Given instruction: Please rewrite the records below, changing every "accomplish" to "complete" and leaving everything else unchanged.

Listing:

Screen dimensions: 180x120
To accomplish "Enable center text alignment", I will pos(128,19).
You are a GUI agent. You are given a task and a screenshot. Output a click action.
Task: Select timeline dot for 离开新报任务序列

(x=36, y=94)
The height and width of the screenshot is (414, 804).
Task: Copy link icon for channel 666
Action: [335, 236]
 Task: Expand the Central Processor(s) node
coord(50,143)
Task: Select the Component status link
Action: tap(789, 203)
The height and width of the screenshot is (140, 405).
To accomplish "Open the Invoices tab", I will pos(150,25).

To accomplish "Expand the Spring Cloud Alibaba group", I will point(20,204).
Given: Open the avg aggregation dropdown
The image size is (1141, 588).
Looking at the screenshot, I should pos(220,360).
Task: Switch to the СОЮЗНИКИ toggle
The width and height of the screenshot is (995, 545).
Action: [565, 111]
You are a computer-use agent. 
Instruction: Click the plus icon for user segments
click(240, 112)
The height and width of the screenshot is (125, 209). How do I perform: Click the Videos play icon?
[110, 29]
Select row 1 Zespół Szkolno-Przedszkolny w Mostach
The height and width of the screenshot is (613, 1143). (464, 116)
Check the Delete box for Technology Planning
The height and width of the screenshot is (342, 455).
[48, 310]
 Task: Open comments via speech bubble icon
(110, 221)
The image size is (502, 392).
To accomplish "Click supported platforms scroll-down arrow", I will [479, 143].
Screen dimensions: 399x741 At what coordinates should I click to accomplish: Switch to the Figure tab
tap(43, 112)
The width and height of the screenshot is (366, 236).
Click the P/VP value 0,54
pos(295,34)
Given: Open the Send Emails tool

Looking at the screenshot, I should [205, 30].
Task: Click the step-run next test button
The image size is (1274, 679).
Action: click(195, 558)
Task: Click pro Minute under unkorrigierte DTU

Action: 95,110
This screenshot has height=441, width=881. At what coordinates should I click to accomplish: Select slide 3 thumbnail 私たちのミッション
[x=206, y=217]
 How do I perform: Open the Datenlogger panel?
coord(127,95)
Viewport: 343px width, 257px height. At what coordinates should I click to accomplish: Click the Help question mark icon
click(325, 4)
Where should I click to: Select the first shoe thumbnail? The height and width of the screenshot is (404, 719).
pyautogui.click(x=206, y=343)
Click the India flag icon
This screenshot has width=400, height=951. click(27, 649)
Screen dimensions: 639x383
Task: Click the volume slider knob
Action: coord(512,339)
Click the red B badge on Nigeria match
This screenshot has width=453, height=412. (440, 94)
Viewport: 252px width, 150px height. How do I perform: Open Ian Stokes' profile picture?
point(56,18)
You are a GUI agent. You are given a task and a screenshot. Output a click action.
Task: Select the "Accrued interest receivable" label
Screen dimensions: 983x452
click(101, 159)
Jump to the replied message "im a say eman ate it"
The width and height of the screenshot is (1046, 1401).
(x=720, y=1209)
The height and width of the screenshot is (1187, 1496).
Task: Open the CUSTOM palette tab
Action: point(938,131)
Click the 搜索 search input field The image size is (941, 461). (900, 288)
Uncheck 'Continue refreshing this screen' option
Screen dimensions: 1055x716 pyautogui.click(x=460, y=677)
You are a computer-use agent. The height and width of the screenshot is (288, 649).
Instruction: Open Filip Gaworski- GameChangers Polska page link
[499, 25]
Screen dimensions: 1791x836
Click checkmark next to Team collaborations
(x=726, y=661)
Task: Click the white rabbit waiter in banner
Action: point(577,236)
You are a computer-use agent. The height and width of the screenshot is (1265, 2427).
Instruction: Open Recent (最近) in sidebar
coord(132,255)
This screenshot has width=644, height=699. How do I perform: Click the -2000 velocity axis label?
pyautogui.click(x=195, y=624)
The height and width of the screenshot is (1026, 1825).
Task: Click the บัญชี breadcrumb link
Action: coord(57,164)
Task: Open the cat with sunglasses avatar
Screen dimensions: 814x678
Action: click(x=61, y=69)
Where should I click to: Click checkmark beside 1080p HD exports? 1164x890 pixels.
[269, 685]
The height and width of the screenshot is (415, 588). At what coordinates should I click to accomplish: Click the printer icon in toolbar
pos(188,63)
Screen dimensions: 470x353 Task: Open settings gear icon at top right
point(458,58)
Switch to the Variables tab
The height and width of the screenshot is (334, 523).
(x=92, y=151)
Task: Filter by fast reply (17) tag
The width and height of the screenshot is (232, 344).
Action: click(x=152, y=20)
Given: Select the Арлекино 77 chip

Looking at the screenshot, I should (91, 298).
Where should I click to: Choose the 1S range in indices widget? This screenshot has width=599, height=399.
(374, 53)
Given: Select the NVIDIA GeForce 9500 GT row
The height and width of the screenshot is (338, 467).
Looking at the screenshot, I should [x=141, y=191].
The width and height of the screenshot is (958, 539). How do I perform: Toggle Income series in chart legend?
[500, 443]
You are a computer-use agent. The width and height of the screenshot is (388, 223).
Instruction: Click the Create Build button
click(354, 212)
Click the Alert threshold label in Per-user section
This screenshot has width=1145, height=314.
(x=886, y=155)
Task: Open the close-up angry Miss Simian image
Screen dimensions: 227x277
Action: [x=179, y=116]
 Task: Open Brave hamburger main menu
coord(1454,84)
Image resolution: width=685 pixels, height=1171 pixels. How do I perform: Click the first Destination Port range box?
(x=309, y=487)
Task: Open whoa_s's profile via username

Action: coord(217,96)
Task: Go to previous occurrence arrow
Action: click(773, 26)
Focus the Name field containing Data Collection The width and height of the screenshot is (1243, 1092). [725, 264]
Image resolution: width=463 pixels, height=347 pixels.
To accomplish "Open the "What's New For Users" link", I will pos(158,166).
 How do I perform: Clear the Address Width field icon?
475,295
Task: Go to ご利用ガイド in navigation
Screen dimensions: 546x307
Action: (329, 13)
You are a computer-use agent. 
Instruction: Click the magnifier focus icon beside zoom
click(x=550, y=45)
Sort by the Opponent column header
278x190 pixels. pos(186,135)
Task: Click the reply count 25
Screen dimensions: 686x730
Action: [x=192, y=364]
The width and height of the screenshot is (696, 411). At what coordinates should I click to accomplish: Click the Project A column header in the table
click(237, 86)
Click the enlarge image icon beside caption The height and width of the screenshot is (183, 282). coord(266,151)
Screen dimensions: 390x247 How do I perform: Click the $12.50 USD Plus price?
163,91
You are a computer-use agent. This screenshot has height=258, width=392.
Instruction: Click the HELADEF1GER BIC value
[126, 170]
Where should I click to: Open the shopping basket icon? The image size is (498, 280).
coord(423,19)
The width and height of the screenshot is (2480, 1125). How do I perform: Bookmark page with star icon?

Expected answer:
Screen dimensions: 180x120
To complete "Enable center text alignment", I will pos(128,19).
You are a GUI agent. You are given a task and a screenshot. Output a click action.
Task: Select timeline dot for 离开新报任务序列

(x=36, y=94)
The height and width of the screenshot is (414, 804).
Task: Copy link icon for channel 666
Action: [335, 236]
 Task: Expand the Central Processor(s) node
coord(50,143)
Task: Select the Component status link
Action: tap(789, 203)
The height and width of the screenshot is (140, 405).
To complete "Open the Invoices tab", I will pos(150,25).

To complete "Expand the Spring Cloud Alibaba group", I will point(20,204).
Given: Open the avg aggregation dropdown
The image size is (1141, 588).
Looking at the screenshot, I should pos(220,360).
Task: Switch to the СОЮЗНИКИ toggle
The width and height of the screenshot is (995, 545).
Action: [565, 111]
You are a computer-use agent. 
Instruction: Click the plus icon for user segments
click(240, 112)
The height and width of the screenshot is (125, 209). How do I perform: Click the Videos play icon?
[110, 29]
Select row 1 Zespół Szkolno-Przedszkolny w Mostach
The height and width of the screenshot is (613, 1143). (464, 116)
Check the Delete box for Technology Planning
The height and width of the screenshot is (342, 455).
[48, 310]
 Task: Open comments via speech bubble icon
(110, 221)
The image size is (502, 392).
To complete "Click supported platforms scroll-down arrow", I will [479, 143].
Screen dimensions: 399x741 At what coordinates should I click to complete: Switch to the Figure tab
tap(43, 112)
The width and height of the screenshot is (366, 236).
Click the P/VP value 0,54
pos(295,34)
Given: Open the Send Emails tool

Looking at the screenshot, I should [205, 30].
Task: Click the step-run next test button
The image size is (1274, 679).
Action: click(195, 558)
Task: Click pro Minute under unkorrigierte DTU

Action: 95,110
This screenshot has height=441, width=881. At what coordinates should I click to complete: Select slide 3 thumbnail 私たちのミッション
[x=206, y=217]
 How do I perform: Open the Datenlogger panel?
coord(127,95)
Viewport: 343px width, 257px height. At what coordinates should I click to complete: Click the Help question mark icon
click(325, 4)
Where should I click to: Select the first shoe thumbnail? The height and width of the screenshot is (404, 719).
pyautogui.click(x=206, y=343)
Click the India flag icon
This screenshot has width=400, height=951. click(27, 649)
Screen dimensions: 639x383
Task: Click the volume slider knob
Action: coord(512,339)
Click the red B badge on Nigeria match
This screenshot has width=453, height=412. (440, 94)
Viewport: 252px width, 150px height. How do I perform: Open Ian Stokes' profile picture?
point(56,18)
You are a GUI agent. You are given a task and a screenshot. Output a click action.
Task: Select the "Accrued interest receivable" label
Screen dimensions: 983x452
click(101, 159)
Jump to the replied message "im a say eman ate it"
The width and height of the screenshot is (1046, 1401).
(x=720, y=1209)
The height and width of the screenshot is (1187, 1496).
Task: Open the CUSTOM palette tab
Action: point(938,131)
Click the 搜索 search input field The image size is (941, 461). (900, 288)
Uncheck 'Continue refreshing this screen' option
Screen dimensions: 1055x716 pyautogui.click(x=460, y=677)
You are a computer-use agent. The height and width of the screenshot is (288, 649).
Instruction: Open Filip Gaworski- GameChangers Polska page link
[499, 25]
Screen dimensions: 1791x836
Click checkmark next to Team collaborations
(x=726, y=661)
Task: Click the white rabbit waiter in banner
Action: point(577,236)
You are a computer-use agent. The height and width of the screenshot is (1265, 2427).
Instruction: Open Recent (最近) in sidebar
coord(132,255)
This screenshot has width=644, height=699. How do I perform: Click the -2000 velocity axis label?
pyautogui.click(x=195, y=624)
The height and width of the screenshot is (1026, 1825).
Task: Click the บัญชี breadcrumb link
Action: coord(57,164)
Task: Open the cat with sunglasses avatar
Screen dimensions: 814x678
Action: click(x=61, y=69)
Where should I click to: Click checkmark beside 1080p HD exports? 1164x890 pixels.
[269, 685]
The height and width of the screenshot is (415, 588). At what coordinates should I click to complete: Click the printer icon in toolbar
pos(188,63)
Screen dimensions: 470x353 Task: Open settings gear icon at top right
point(458,58)
Switch to the Variables tab
The height and width of the screenshot is (334, 523).
(x=92, y=151)
Task: Filter by fast reply (17) tag
The width and height of the screenshot is (232, 344).
Action: click(x=152, y=20)
Given: Select the Арлекино 77 chip

Looking at the screenshot, I should (91, 298).
Where should I click to: Choose the 1S range in indices widget? This screenshot has width=599, height=399.
(374, 53)
Given: Select the NVIDIA GeForce 9500 GT row
The height and width of the screenshot is (338, 467).
Looking at the screenshot, I should [x=141, y=191].
The width and height of the screenshot is (958, 539). How do I perform: Toggle Income series in chart legend?
[500, 443]
You are a computer-use agent. The width and height of the screenshot is (388, 223).
Instruction: Click the Create Build button
click(354, 212)
Click the Alert threshold label in Per-user section
This screenshot has width=1145, height=314.
(x=886, y=155)
Task: Open the close-up angry Miss Simian image
Screen dimensions: 227x277
Action: [x=179, y=116]
 Task: Open Brave hamburger main menu
coord(1454,84)
Image resolution: width=685 pixels, height=1171 pixels. How do I perform: Click the first Destination Port range box?
(x=309, y=487)
Task: Open whoa_s's profile via username

Action: coord(217,96)
Task: Go to previous occurrence arrow
Action: click(773, 26)
Focus the Name field containing Data Collection The width and height of the screenshot is (1243, 1092). [725, 264]
Image resolution: width=463 pixels, height=347 pixels.
To complete "Open the "What's New For Users" link", I will pos(158,166).
 How do I perform: Clear the Address Width field icon?
475,295
Task: Go to ご利用ガイド in navigation
Screen dimensions: 546x307
Action: (329, 13)
You are a computer-use agent. 
Instruction: Click the magnifier focus icon beside zoom
click(x=550, y=45)
Sort by the Opponent column header
278x190 pixels. pos(186,135)
Task: Click the reply count 25
Screen dimensions: 686x730
Action: [x=192, y=364]
The width and height of the screenshot is (696, 411). At what coordinates should I click to complete: Click the Project A column header in the table
click(237, 86)
Click the enlarge image icon beside caption The height and width of the screenshot is (183, 282). coord(266,151)
Screen dimensions: 390x247 How do I perform: Click the $12.50 USD Plus price?
163,91
You are a computer-use agent. This screenshot has height=258, width=392.
Instruction: Click the HELADEF1GER BIC value
[126, 170]
Where should I click to: Open the shopping basket icon? The image size is (498, 280).
coord(423,19)
The width and height of the screenshot is (2480, 1125). How do I perform: Bookmark page with star icon?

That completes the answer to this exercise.